Novel preparation method, catalytic performance and reaction mechanisms of PrxMn1_xOd/3DOM ZSM-5 catalysts for the simultaneous removal of soot and NOx

Three dimensionally-ordered macroporous (3DOM) ZSM-5 zeolite catalysts with hierarchical pore structures have obvious advantages for the catalytic reaction systems containing reactants with different sizes. However, due to the stringent preparation conditions and confined crystallization space, the successful preparation of 3DOM ZSM-5 remains challenging. Herein, we report a novel method for the preparation of 3DOM ZSM-5 zeolite, termed the steam seed-assisted colloid crystal template (SSAC) method. The SSAC method avoids the growth of ZSM-5 crystals based on the confinement effect of the interstices of the polymethylmethacrylate (PMMA) template. The crystallization temperature of ZSM-5 is lower than the glass transition temperature of PMMA, which facilitates the formation of the 3DOM structure. Using 3DOM ZSM-5 as a support, a series of PrxMn1-xOd/3DOM ZSM-5 catalysts were prepared via incipient wetness impregnation.

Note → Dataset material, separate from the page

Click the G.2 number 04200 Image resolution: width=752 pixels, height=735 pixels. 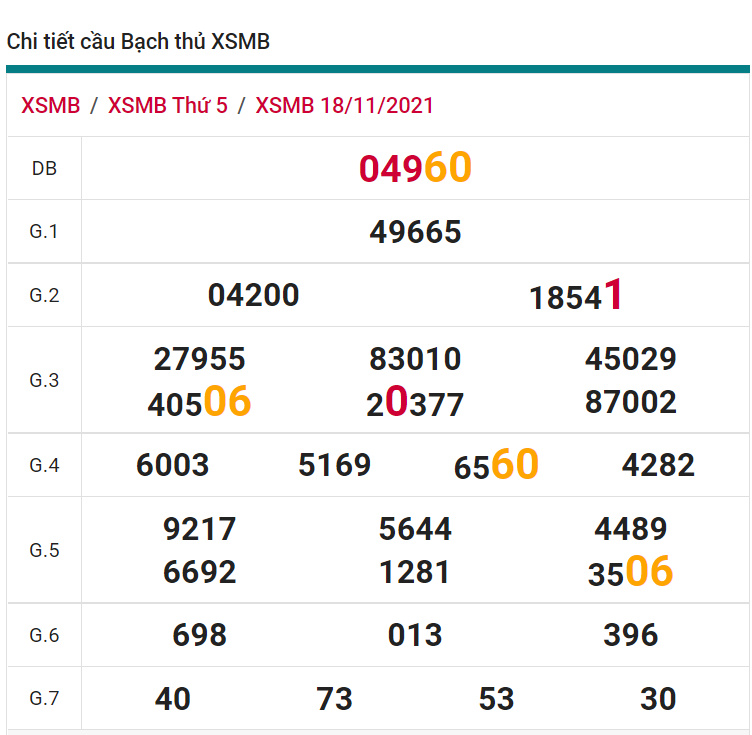[253, 295]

These catalysts exhibited good catalytic performance for the simultaneous removal of soot and NOx, which can be attributed to the unique hierarchical pore structure, excellent redox properties, the sufficient active oxygen species and appropriate acid sites of overall catalysts. Among the synthesized catalysts, Pr0.2Mn0.8Od/3DOM ZSM-5 achieved the highest catalytic activity with a low soot combustion temperature of 417 degrees C and a wide temperature window of 128 degrees C-288 degrees C at 90% NO conversion. Finally, we proposed reaction mechanisms for the catalysts under different temperatures based on the in situ characterization results, kinetic measurements and DFT calculations.(c) 2022 Elsevier Inc. All rights reserved.

Automated summary

In this study, a novel method called steam seed-assisted colloid crystal template (SSAC) method was developed for the preparation of three dimensionally-ordered macroporous (3DOM) ZSM-5 zeolite catalysts. These catalysts exhibited excellent catalytic performance for the simultaneous removal of soot and NOx due to their unique hierarchical pore structure, redox properties, active oxygen species, and acid sites. The Pr0.2Mn0.8Od/3DOM ZSM-5 catalyst achieved the highest catalytic activity among the synthesized catalysts.